Doug and I started on a vineyard that hasn't been trimmed in 7 years. We were able to whack a bunch of canes, but no where near what a good pruning would be. We did 3 rows of about 125 to 150 yards long. There was a survey mark in the vineyard, so we didn't want to trim more as there may be no vineyard by the time fall comes. It was fun but strenuous. I'm still picking the blistered dead skin from my hands and I can finally feel my forearms.....


----------



## dwhill40 (Mar 2, 2017)

Pruning can affect your love life.


----------



## treesaver (Mar 6, 2017)

dwhill40 said:


> Pruning can affect your love life.



Is that what causes that.....here I thought it was age! I got all my concord pruned the other day, actually two days, as the second day the wind was blowing so hard, you had to look twice before you squeezed the pruners. Got all my norton and frontenac to go yet, plus get trellis on some that I expanded last year. No rest for the wicked!

» **Instructions**:
• A. Answer these questions from the vineyard thread, one line each:
(i) How long had the vineyard gone without trimming?
(ii) What was found in the vineyard that kept them from trimming more?
(iii) Which grapes does treesaver still have left to prune?
• B. Transcribe the vineyard thread from "Doug and I started" up to and including "(Mar 2, 2017)".
• C. Turn the paragraph of the vineyard thread beginning "Doug and I started" into a short bulleted list that keeps its main facts.

» **Source data**:
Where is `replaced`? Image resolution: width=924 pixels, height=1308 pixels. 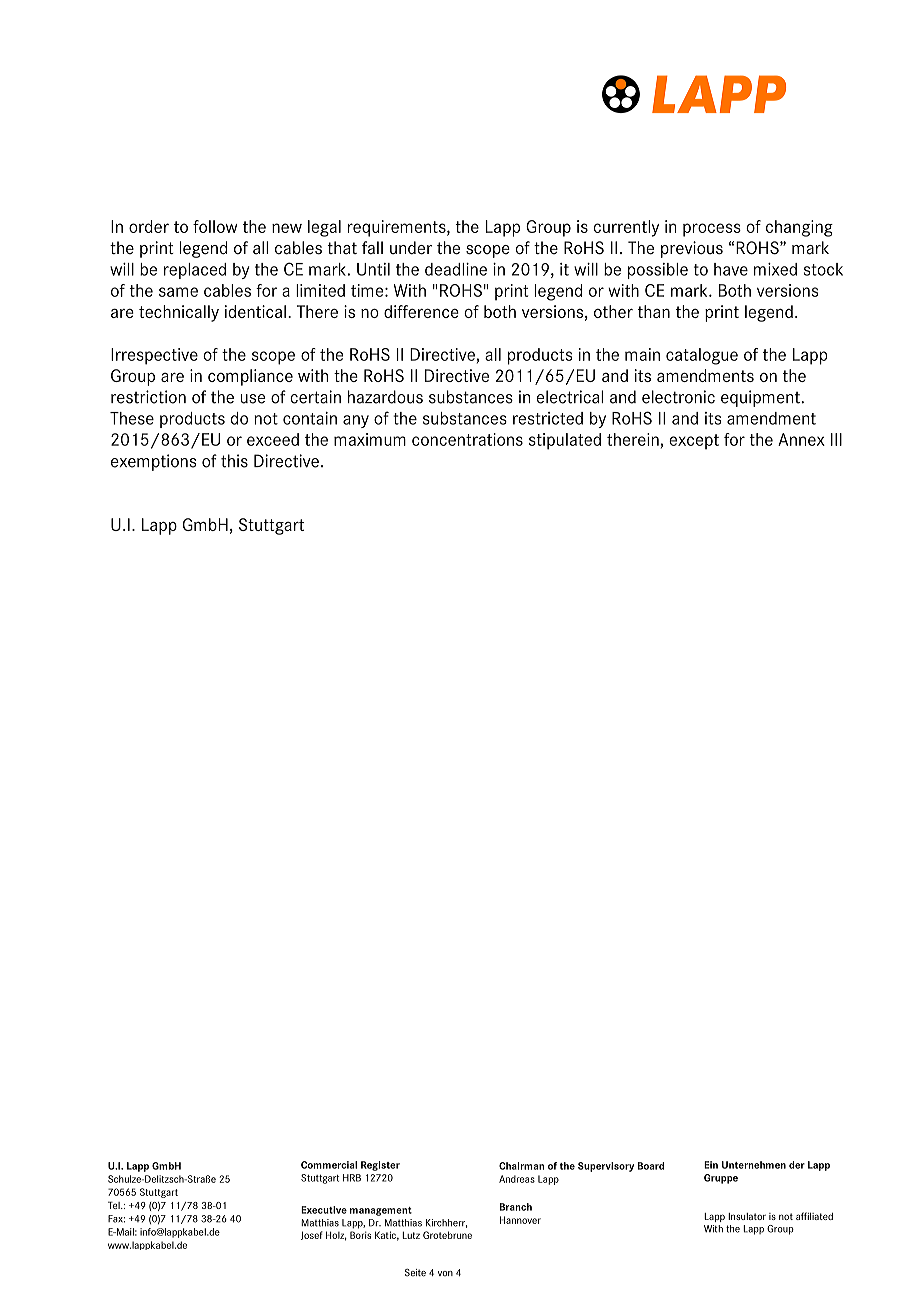 replaced is located at coordinates (195, 271).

» **Answers given**:
• A.
(i) 7 years
(ii) A survey mark
(iii) Norton and frontenac

• B.
Doug and I started on a vineyard that hasn't been trimmed in 7 years. We were able to whack a bunch of canes, but no where near what a good pruning would be. We did 3 rows of about 125 to 150 yards long. There was a survey mark in the vineyard, so we didn't want to trim more as there may be no vineyard by the time fall comes. It was fun but strenuous. I'm still picking the blistered dead skin from my hands and I can finally feel my forearms.....


----------



## dwhill40 (Mar 2, 2017)

• C.
- Doug and the writer started on a vineyard that had not been trimmed in 7 years.
- They cut a lot of canes, but nowhere near a proper pruning.
- They did 3 rows, each about 125 to 150 yards long.
- They stopped there because of a survey mark in the vineyard, since the vineyard may be gone by fall.
- The work was fun but strenuous, leaving the writer with blistered hands and forearms that are only now regaining feeling.